**Supplied passage**
= Joe Carter (guitarist) =

American singer

Joe Carter (November 6, 1927 - June 15, 2001) was an American blues slide guitarist and singer, formerly active on the Chicago blues scene.

==Biography==
Born Joseph J. Carter in Midland, Georgia, he was taught to play guitar by Lee Willis as a youngster in Georgia. He moved to Chicago, Illinois in 1952, where he met Muddy Waters. He formed his first band with Otis "Big Smokey" Smothers on guitar and Lester Davenport on harmonica, though he never recorded with this band. He was offered a recording contract with Cobra Records, but turned it down because he made more money with his club gigs. In the 1950s he performed frequently at the 708 Club, one of the premier blues clubs on Chicago's south side, often billed as Joe "Elmore James, Jr"., because Carter played slide guitar in a style similar to Elmore James.

Carter worked at the Hormel Meat Packing plant for many years when he was inactive as a musician.

Carter did not begin recording until 1976, when his debut album was issued on Barrelhouse Records. In the late 1980s he performed occasionally at the Lilly's nightclub on Chicago's north side, backed by the band The Ice Cream Men. By the early 1990s he had developed throat cancer and was forced to curtail his career.

Carter died in June 2001 in Chicago. In 2016 the Killer Blues Headstone Project placed a headstone at Washington Memory Gardens in Homewood, Illinois.

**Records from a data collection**
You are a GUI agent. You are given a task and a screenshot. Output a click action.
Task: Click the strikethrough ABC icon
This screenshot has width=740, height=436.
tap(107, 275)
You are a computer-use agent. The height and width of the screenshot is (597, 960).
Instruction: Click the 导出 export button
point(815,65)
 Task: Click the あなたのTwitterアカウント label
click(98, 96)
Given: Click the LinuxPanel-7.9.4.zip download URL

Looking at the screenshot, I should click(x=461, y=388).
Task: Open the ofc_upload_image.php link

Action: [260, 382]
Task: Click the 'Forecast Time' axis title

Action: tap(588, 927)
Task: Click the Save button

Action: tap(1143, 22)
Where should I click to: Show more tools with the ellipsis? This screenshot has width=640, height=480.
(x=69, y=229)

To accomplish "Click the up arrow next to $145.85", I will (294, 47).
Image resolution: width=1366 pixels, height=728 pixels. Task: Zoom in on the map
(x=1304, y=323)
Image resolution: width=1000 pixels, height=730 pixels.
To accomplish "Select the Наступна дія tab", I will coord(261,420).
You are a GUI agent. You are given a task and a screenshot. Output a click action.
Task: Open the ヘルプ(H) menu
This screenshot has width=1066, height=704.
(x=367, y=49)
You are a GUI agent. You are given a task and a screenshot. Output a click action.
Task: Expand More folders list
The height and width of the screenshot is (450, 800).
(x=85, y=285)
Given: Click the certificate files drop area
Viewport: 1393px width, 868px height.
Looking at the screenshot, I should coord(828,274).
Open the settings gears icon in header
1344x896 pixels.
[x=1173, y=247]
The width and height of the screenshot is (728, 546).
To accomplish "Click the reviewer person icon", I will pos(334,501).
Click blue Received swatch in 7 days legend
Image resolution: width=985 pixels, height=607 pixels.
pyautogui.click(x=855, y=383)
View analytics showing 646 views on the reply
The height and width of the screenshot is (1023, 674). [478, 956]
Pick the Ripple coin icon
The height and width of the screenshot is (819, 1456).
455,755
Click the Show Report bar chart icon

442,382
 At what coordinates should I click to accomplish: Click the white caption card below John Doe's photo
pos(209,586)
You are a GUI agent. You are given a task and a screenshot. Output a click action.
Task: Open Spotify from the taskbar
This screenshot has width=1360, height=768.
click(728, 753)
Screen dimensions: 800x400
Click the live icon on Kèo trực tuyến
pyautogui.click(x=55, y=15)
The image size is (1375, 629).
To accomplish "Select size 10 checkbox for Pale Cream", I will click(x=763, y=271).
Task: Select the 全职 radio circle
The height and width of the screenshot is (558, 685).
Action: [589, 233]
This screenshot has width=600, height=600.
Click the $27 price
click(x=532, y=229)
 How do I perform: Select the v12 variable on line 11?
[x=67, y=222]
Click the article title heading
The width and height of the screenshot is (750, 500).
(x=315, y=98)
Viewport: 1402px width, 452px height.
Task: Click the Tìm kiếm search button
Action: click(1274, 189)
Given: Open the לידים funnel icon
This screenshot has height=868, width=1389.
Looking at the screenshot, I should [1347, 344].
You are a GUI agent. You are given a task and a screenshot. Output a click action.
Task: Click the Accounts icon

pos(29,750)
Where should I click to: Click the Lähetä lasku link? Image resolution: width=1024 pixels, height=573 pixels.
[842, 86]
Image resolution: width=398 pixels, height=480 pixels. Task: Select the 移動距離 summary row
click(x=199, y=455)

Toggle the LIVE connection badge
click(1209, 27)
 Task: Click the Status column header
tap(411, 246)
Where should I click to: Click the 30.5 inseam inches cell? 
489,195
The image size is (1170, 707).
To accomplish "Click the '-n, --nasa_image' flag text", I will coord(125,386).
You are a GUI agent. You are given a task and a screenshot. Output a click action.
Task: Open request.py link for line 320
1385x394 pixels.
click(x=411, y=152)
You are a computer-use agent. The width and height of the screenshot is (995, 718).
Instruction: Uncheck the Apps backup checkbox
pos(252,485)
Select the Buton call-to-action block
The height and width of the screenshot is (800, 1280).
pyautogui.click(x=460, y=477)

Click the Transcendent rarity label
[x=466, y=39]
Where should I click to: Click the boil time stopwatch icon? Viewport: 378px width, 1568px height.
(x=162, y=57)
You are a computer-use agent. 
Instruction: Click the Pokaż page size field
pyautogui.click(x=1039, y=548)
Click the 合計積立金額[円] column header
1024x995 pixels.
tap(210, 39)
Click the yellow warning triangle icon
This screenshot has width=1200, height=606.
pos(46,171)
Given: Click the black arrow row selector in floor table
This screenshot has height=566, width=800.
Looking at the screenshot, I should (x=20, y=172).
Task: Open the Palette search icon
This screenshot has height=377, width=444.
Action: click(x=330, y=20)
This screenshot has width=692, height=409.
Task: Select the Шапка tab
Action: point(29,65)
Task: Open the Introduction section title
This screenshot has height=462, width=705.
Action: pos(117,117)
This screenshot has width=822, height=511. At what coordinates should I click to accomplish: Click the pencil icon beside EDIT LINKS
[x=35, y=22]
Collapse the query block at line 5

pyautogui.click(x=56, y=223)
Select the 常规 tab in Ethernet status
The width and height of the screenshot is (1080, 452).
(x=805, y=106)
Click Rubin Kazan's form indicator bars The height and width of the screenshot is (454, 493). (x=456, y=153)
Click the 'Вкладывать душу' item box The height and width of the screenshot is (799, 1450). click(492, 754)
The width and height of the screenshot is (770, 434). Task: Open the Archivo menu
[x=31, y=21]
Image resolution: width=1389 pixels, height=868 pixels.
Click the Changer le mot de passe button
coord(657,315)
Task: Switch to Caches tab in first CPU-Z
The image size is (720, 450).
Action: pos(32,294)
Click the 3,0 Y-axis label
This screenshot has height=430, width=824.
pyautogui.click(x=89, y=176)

**Requirement 1**
From the Joe Carter article, copy the text between "American singer" and "to Elmore James.", inclusive.
**Requirement 2**
Translate this sentence from the Joe Carter article into Spanish: "Carter worked at the Hormel Meat Packing plant for many years when he was inactive as a musician."

**Final answer 1**
American singer

Joe Carter (November 6, 1927 - June 15, 2001) was an American blues slide guitarist and singer, formerly active on the Chicago blues scene.

==Biography==
Born Joseph J. Carter in Midland, Georgia, he was taught to play guitar by Lee Willis as a youngster in Georgia. He moved to Chicago, Illinois in 1952, where he met Muddy Waters. He formed his first band with Otis "Big Smokey" Smothers on guitar and Lester Davenport on harmonica, though he never recorded with this band. He was offered a recording contract with Cobra Records, but turned it down because he made more money with his club gigs. In the 1950s he performed frequently at the 708 Club, one of the premier blues clubs on Chicago's south side, often billed as Joe "Elmore James, Jr"., because Carter played slide guitar in a style similar to Elmore James.

**Final answer 2**
Carter trabajó en la planta empacadora de carne Hormel durante muchos años cuando estaba inactivo como músico.